Text shown:
################

Experts Speak of Sharp Increase in Number of Protests in Russia
Delovoi Peterburg
November 7, 2017

According to a report by the Center for Economic and Political Reform (CEPF), the number of social and political protests in Russia has risen sharply compared to the beginning of the year.

The number of protests has been continuously growing in Russia throughout the year. In the first quarter, 284 protests were recorded; in the second quarter, 378; and in the third quarter, 445. Thus, as noted in the report, the overall number of protests has increased by almost 60% since the beginning of the year.

The analysts at the CEPF divide protests into political protests, socio-economic protests, and labor protests. They note that around 70% of protests had to do with socio-economic issues, including protests by Russian truckers against the Plato road tolls system, and protests by Russian farmers against the seizure of land by agroholdings, as well as protests by hoodwinked investors in unbuilt cooperative apartment buildings.

Political protests came in second place, including protests by supporters of opposition leader Alexei Navalny. A total of 106 political protests were recorded in the third quarter of 2017. There were 27 labor protests in the third quarter.

################

Source data:
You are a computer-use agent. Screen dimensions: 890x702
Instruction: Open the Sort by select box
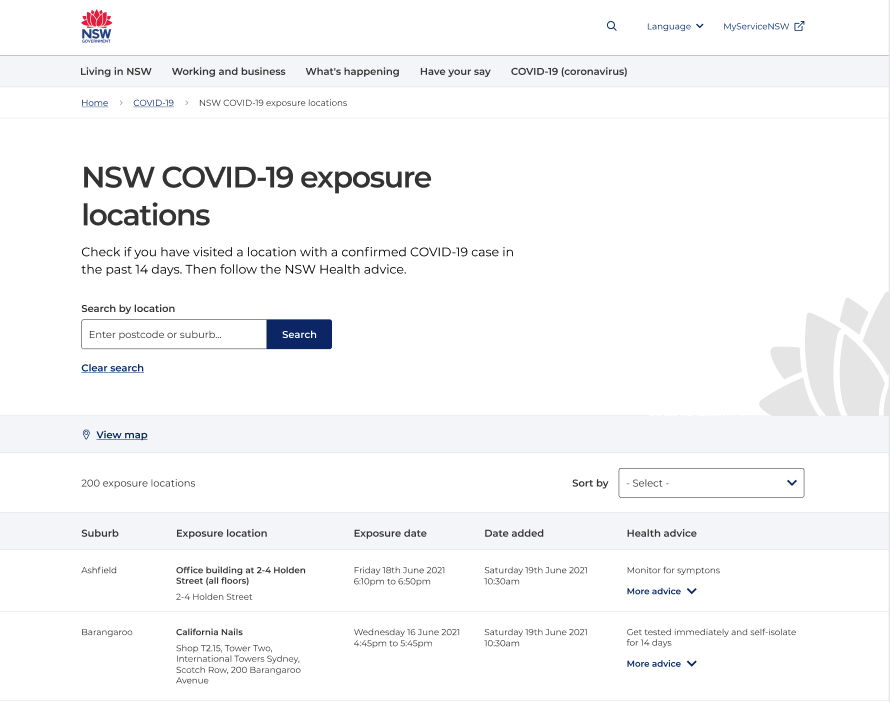pos(711,483)
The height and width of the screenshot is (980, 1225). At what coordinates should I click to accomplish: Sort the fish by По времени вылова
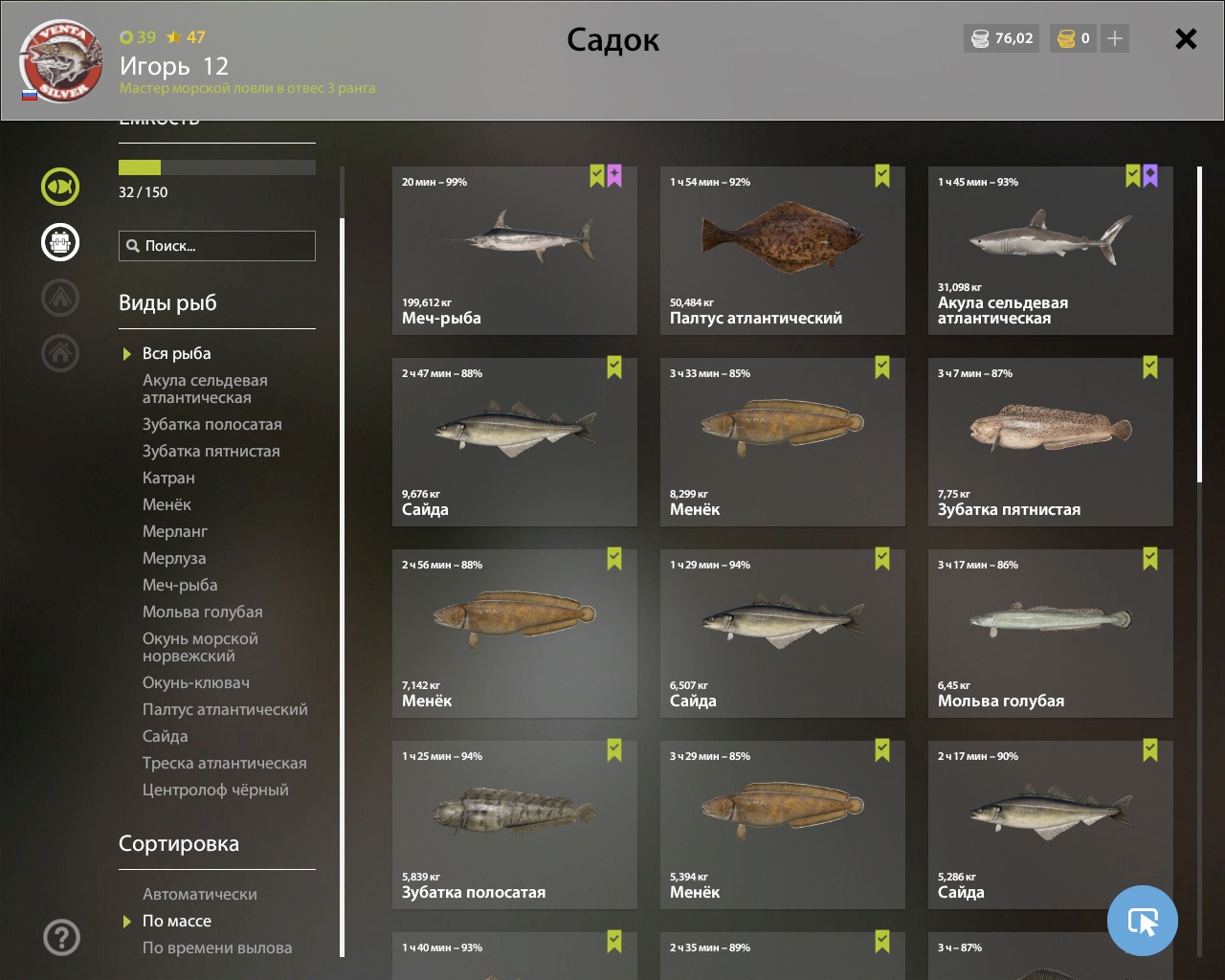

################

What this exercise asks:
1. In the article on protests in Russia, how many protests were recorded in the second quarter?
2. Output the part of the article on protests in Russia starting with "The number of protests" and going on through "since the beginning of the year.".
3. Continue the article on protests in Russia from where it stops.

Answers by task:
1. 378

2.
The number of protests has been continuously growing in Russia throughout the year. In the first quarter, 284 protests were recorded; in the second quarter, 378; and in the third quarter, 445. Thus, as noted in the report, the overall number of protests has increased by almost 60% since the beginning of the year.

3.
The number of conflicts related to labor relations has also steadily climbed throughout the year. The number of protests caused by cases of late payment and non-payment of wages, for example, has grown as follows: 142 in the first quarter, 196 in the second quarter, and 447 in the third quarter. Thus, by the third quarter, the number of such incidents had more than tripled.

The authors of the CEPR report cites figures provided by Rosstat, according to which the amount of unpaid back wages in Russia totaled 3.38 billion rubles [approx. 49 million euros] as of October 1, 2017. The number of incidents of late payment and non-payment of wages in the third quarter of 2017 (447 companies) was more than triple the number of such incidents in the first quarter (147 companies), and more than double the number in the second quarter (196 companies).

The analysts point out that Russia has not yet put in place a system for preventing and constructively solving social conflicts, and thus protests are still nearly the only effective means for employees to defend their rights.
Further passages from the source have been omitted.